Review platforms are there to allow law firms, or investigators, to find documents of relevance, through the process of electronic discovery, far far quicker than manual searching and reading paper documents could ever hope for.
The issue is that concept searching tools seem to be rather “fuzzy”, there is not a definitive formula that you can point to and say “this is how it works”. In fact even most of those using these tools don’t really know why one document will be in a cluster, compared to another. But does that mean concept searching tools should not be used?
10 years ago a review of documents could be done, in the main, on paper. By printing out the documents, or taking them straight from the filing cabinet. However as time goes on there is more email and documents. As more email accounts are created more people in different positions are using email, from bank accounts and water bills, to dentists and doctors, peoples email boxes are growing in volume.
Also, the amount of time we have, per day, to email has increased. It used to be that we could only email from 9 to 5, Monday to Friday – 40 hours a week, but now with company laptops, broadband, 3G cards, and the beloved blackberry, people are hardly ever without access to their email, radically increasing the potential to send emails.
This, combined with increased data retention in the corporate environment, means that if data is to be reviewed over a few years, e.g. 2007 to 2009, for say 20 custodians, its likely to be huge. The initial data set could well involve millions, if not tens of millions of documents.
In this case we will assume that there are 20 million documents, all of which are email, or email attachments, including data from backup tapes and archives. If the standard de-duplication procedure reduces the data down to 14 million documents, and then the keyword searching to 8 million document.
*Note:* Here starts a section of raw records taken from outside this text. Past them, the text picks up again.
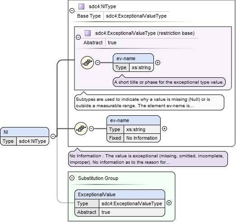
Task: Expand the xs:string ev-name element in restriction base
Action: coord(157,62)
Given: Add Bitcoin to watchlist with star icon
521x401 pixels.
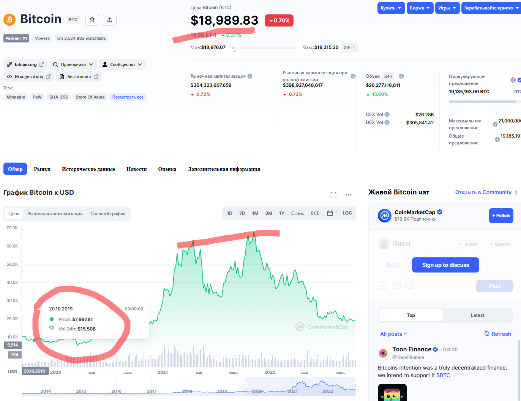Looking at the screenshot, I should coord(92,20).
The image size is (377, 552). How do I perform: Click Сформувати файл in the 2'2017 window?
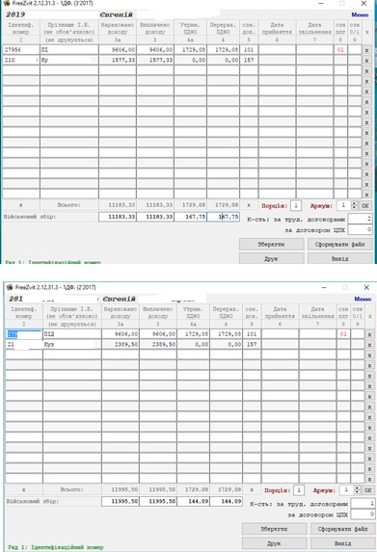coord(342,529)
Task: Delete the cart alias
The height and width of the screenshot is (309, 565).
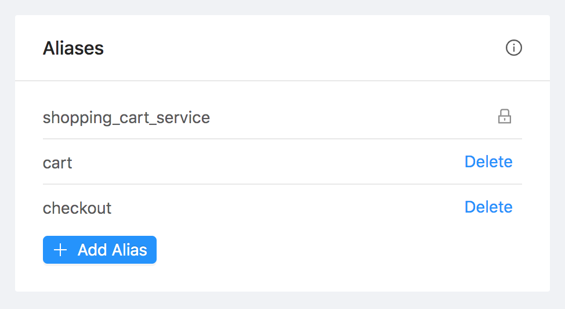Action: (488, 161)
This means that 8 million documents, after keyword searching and de-duplication would be, which is a staggeringly large amount of documents.
Assuming that a team of junior lawyers is used, as a first review, to get rid of everything that is not obviously relevant, before the review in earnest begins, how long would it take to review all of the documents, quickly?
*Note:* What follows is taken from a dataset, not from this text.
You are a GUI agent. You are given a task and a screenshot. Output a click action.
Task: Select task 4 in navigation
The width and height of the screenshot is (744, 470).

If each document takes just 60 seconds to look at, to decide it if potentially relevant and mark, in the review platform as “relevant or “non-relevant”, it would take 13,000 days (assuming 10 hour days) to complete this task.
This is clearly not a realistic option. If 100 lawyers were put on it, it would take just 130 days, assuming 100% productivity, but that’s just the first cull, and that’s a LOT of money.
Another option would be use less keywords, to hone in on the relevant data. This may reduce the documents to 1 million, but that’s still 1,600 days. The next option is to speed up the review, don’t spend 60 seconds reading the document, but spend 10 seconds, to skim the document. This now bring the initial cull to 277 days, which means that 10 lawyers could complete it in 27 days (assuming 10 hours a day, 7 days a week).
But that means that 10 lawyers, probably junior, are working very hard, very quickly, doing a very boring very repetitive task for a very long. The probability of error is huge, in fact it will can be guaranteed, but that is accepted.
Humans make errors, its not malicious, its just one of those things, its “proportional” to accept that this occurs. The trouble is the errors are not known, there is no log of the decision making process, and it costs huge amount of money to scan these documents, and then apply a quick decision making process to them.
But if its known that errors will occur, and that this will be an expensive, why do it? Because, until the past few years, there has been no other option.
But now concept searching tools change this. It is entirely possible to, using modern technology, to use automated filters, and even decision making tools, to cull down a data set using clustering and concept searching.
These tools can take a data set, of millions of documents, and cull it down to hundreds of thousands; using either clusters to hone in the target documents, or using documents that are known to be relevant to find similar documents.
Do concept searching tools make mistakes? Of course.
The difference is that the errors can be measured, as its a repeatable process, its a lot cheaper and a lot quicker, than a human cull. Currently this technology can not compare to a detailed review, and that is not what its being sold as – its another culling tool, like keyword searching or de-duplication.
Concept searching will not work for every project, and may not always be suitable, but in large cases it should be considered.